FIGURE 4.

cIAP1 mediates the turnover of CAS and is degraded upon TRAIL treatment. a, MCF10A cells were treated with TRAIL (30 ng/ml, 4 h) and harvested for Western blot analysis. Where indicated, cells were pretreated with a caspase-8 inhibitor (C8i, 20 μm) for 30 min prior to addition of TRAIL. b, MCF10A cells were transfected with NT siRNA or siRNA against cIAP1 and harvested for Western blot analysis 72 h later. Right panel, quantification of CAS levels (mean ± S.D.) relative to NT siRNA cells from three independent experiments. c, lysates from 293T cells expressing GFP-CAS and empty vector or HA-cIAP1 were subjected to immunoprecipitation with HA-agarose beads.
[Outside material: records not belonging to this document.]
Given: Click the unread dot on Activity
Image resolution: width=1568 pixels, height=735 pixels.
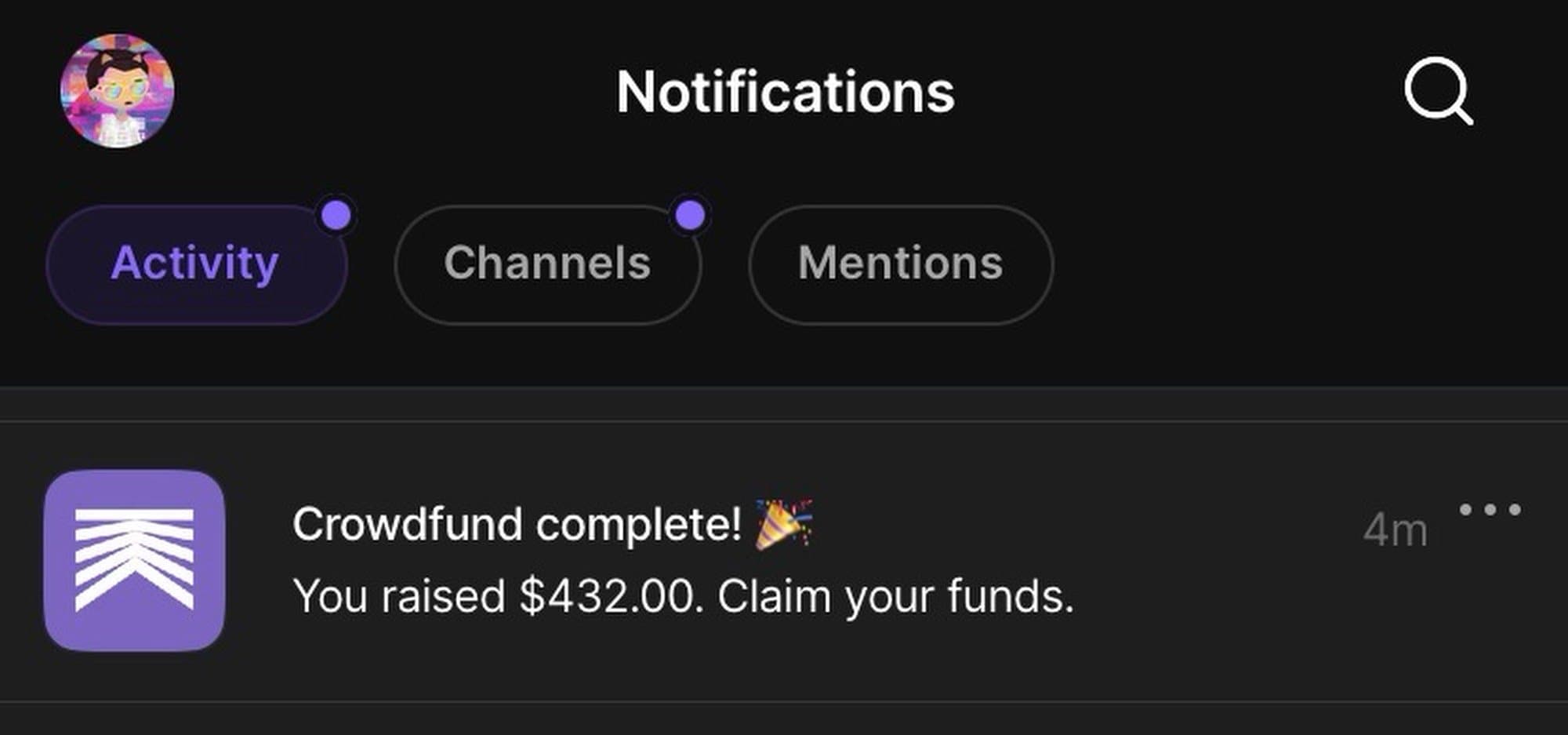Looking at the screenshot, I should tap(337, 215).
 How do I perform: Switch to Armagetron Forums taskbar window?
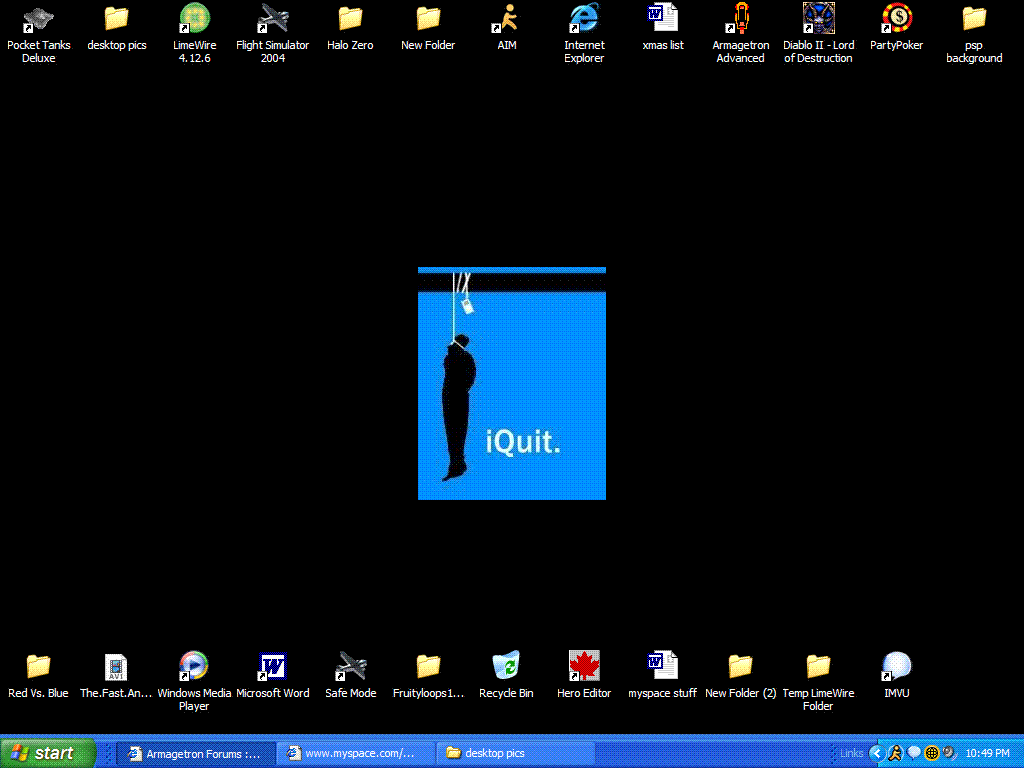coord(194,753)
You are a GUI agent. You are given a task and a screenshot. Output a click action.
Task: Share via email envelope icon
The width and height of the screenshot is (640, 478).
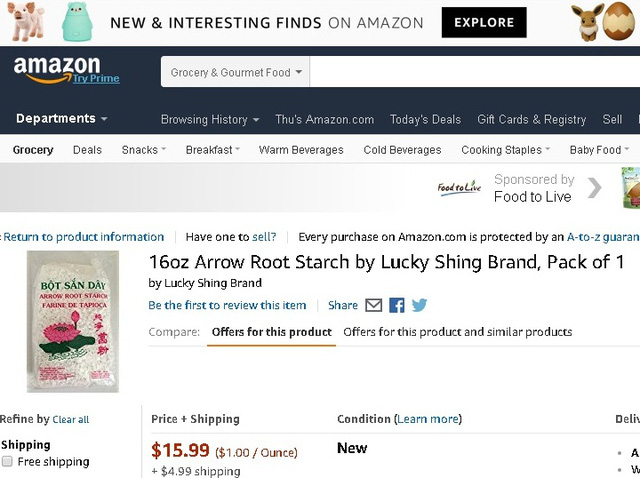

Bound proteins were then probed by Western blotting with the indicated antibodies. d, 293T cells were transfected with GFP-CAS and WT or E3-dead (H588A) cIAP1 and subjected to Western blot analysis 24 h later. The total amount of DNA transfected was balanced using empty vector DNA. Right panel, quantification of CAS levels (mean ± S.D.) relative to control cells from three independent experiments. e, HEK293T cells transfected with the indicated plasmids were treated with 25 μm MG132 for 4 h to allow for accumulation of ubiquitinated proteins. Whole cell lysates were then subjected to a nickel bead pulldown under denaturing conditions, and bound proteins were probed with the indicated antibodies. Note that, in d and e, expression of E3-dead cIAP1 is significantly higher than WT, presumably because of the lack of autoubiquitination-induced degradation. f, in vitro ubiquitination of GFP-CAS purified from 293T cells was performed using recombinant cIAP1, as described under “Experimental Procedures.” Note that WT-cIAP1 shows a smearing pattern because of autoubiquitination activity. IB, immunoblot. g, model illustrating the regulation of CAS. Upon stimulation by TRAIL, cIAP1 is degraded in a caspase-8-dependent manner, allowing for accumulation of CAS, which then feeds forward into the apoptotic pathway by stimulating apoptosome formation. Cyt C, cytochrome c.